The soldier, who asked not to be identified, said her commander ordered her to either remove the Facebook message or face a reduction in rank and pay.

“I haven’t taken it down and I won’t take it down,” she told Fox News. “It is frustrating that people are trying to silence me – for something that I believe in. We fight for the freedom that I can’t enjoy right now. That’s not right.”
Who will stand up for this tradition of anybody in the army being allowed to say whatever they like at any time?
Ron Crews, executive director of the Chaplain Alliance for Religious Liberty, shares Hudnall’s concerns.
“Just because a person wears a uniform does not mean they give up their religious liberties and their ability to speak about matters of faith,” Crews told Fox News.
Indeed.



Monday, August 5, 2013

Sunday, August 4, 2013

Thursday, August 1, 2013

John Nolte Discovers Metaphors

Here is the title of an article by John Nolte at Big Hollywood:
OOPS: MATT DAMON'S 'ELYSIUM' ATTACKS EVERYTHING MATT DAMON STANDS FOR
Nolte:
The Hollywood Reporter's Todd McCarthy shouldn't be surprised that director Neil Blokamp's "latest politically tinged sci-fi feature" falls apart during the third act. So did Blokamp's first politically tinged sci-fi feature, the overrated but promising "District 9." According to McCarthy's astute review, though, "Elysium" goes a step further into the arena of wild left-wing, Hollywood hypocrisy.
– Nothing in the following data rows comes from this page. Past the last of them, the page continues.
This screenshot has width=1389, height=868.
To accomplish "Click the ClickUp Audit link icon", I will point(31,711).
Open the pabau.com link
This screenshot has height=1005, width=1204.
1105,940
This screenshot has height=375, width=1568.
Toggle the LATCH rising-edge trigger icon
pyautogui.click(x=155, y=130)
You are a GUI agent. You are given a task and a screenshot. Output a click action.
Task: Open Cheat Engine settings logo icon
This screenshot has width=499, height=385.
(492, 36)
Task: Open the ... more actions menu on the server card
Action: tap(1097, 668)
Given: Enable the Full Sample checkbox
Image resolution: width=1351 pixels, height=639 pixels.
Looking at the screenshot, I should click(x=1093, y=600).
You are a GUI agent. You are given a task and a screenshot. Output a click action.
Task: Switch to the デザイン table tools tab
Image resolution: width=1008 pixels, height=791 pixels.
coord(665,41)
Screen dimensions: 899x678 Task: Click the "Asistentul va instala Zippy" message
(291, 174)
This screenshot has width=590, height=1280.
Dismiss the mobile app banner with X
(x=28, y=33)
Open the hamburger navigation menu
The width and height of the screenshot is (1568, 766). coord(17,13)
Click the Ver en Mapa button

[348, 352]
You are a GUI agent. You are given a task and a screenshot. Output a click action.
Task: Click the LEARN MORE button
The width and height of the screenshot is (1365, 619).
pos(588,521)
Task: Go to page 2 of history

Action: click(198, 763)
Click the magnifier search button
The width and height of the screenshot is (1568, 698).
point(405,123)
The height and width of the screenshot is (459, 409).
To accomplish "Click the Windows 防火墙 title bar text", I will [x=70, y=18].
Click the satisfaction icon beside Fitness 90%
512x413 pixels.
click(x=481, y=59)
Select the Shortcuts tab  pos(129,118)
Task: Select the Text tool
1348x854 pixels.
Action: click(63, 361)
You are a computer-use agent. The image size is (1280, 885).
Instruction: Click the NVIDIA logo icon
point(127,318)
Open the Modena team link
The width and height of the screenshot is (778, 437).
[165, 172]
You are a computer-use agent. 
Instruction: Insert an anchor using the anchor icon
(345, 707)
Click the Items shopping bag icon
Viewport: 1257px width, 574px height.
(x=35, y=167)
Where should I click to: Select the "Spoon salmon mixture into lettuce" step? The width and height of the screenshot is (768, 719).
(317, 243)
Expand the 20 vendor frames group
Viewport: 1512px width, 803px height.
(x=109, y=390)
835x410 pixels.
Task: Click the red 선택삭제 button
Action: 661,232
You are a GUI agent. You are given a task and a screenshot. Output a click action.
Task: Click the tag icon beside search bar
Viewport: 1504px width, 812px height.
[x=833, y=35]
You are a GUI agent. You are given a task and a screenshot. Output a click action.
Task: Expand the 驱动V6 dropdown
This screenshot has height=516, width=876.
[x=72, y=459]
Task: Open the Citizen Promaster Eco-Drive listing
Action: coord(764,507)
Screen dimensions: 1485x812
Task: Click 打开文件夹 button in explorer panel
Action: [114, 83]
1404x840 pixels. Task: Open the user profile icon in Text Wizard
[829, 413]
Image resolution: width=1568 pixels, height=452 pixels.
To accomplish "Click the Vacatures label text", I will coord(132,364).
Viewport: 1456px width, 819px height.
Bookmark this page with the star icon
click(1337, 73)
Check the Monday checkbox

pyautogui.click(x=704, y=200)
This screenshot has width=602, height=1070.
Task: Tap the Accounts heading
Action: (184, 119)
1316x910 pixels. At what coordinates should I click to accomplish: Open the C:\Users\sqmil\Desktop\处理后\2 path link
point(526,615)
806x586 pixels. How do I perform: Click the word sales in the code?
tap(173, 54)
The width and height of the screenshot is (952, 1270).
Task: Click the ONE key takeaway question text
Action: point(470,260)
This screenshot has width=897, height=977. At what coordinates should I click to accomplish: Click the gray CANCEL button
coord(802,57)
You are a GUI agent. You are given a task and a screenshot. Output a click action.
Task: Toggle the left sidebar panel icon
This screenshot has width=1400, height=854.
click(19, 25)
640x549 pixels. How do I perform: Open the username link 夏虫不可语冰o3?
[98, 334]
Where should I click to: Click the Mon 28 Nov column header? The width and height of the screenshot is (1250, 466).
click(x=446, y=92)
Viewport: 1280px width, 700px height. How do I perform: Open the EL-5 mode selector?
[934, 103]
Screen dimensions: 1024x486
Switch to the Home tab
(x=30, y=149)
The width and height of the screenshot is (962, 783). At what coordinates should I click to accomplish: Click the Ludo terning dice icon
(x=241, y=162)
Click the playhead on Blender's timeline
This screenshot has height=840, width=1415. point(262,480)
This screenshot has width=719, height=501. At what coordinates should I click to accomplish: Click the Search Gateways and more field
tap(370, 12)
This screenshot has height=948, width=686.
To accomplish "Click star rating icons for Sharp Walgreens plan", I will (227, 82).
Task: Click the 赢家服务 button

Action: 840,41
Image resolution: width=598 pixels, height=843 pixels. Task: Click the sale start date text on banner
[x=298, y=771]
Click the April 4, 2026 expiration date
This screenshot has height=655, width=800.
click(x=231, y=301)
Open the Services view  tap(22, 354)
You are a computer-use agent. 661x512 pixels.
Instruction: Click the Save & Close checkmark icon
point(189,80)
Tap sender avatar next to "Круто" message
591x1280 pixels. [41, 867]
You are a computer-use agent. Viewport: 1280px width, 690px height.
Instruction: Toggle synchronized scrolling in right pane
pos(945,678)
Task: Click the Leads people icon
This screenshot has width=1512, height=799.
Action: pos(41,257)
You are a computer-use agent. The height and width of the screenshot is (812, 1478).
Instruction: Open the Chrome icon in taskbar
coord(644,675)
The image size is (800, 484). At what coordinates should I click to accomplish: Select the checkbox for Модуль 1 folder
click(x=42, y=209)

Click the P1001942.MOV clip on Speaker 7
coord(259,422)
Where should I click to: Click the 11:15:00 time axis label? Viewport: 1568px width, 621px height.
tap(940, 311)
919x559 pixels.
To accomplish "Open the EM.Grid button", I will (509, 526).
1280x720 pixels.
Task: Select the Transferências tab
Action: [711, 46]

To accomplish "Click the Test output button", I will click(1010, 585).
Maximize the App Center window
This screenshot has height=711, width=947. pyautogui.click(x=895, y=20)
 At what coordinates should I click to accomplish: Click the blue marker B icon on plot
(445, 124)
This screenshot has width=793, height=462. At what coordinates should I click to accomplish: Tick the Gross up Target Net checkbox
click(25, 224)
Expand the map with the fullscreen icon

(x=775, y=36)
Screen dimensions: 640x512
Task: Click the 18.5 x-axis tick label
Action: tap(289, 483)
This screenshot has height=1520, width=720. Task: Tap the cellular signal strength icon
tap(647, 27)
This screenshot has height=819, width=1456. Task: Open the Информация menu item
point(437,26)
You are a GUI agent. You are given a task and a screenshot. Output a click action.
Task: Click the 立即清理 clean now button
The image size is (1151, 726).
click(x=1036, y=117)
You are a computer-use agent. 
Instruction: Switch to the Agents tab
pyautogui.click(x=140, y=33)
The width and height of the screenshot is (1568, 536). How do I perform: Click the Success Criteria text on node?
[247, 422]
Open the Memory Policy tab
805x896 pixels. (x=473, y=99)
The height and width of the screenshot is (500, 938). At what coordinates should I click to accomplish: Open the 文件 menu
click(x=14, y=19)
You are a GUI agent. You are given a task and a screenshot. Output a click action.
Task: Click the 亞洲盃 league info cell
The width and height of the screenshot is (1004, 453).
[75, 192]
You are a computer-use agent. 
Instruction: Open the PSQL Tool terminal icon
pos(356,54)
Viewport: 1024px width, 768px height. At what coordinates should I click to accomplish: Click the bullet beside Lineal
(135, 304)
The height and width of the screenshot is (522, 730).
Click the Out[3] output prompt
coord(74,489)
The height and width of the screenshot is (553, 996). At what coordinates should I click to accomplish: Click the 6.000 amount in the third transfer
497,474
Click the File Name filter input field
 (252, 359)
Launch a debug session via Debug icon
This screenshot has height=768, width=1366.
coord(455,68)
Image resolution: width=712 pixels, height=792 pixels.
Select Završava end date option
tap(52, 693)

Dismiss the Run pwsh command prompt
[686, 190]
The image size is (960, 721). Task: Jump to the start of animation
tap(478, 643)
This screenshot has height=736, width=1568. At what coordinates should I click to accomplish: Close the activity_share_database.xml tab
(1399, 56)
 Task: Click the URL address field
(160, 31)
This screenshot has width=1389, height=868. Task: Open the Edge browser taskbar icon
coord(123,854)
Here is how McCarthy describes the world and plot of what is likely another box-office bomb from star Matt Damon:
Blomkamp sets the dystopian juices flowing with images of future sprawling slums and urban ruin that one might initially take to be Mexico City or Sao Paulo but that are soon identified as belonging to Los Angeles in 2154. Most of the beleaguered inhabitants seem to speak Spanish and do menial labor if they do anything at all, while good health care is very difficult to come by.

By contrast, hovering far above Earth and appearing like a five-spoked wheel in the sky is Elysium, an enormous space station where the rich live in a stress-free country club environment enhanced by marvelous technology that can cure any ailment, meaning that life can theoretically go on indefinitely.
Dude, if McCarthy's description is accurate (I haven't seen the movie) that is not Los Angeles in the year 2154, that is Los Angeles today.

The only difference is that the "five-spoked wheel in the sky" called Elysium is really -- wait for it -- the Hollywood Hills.
Well done Mr. Nolte. With work and diligence your future in the ninth grade will be a success.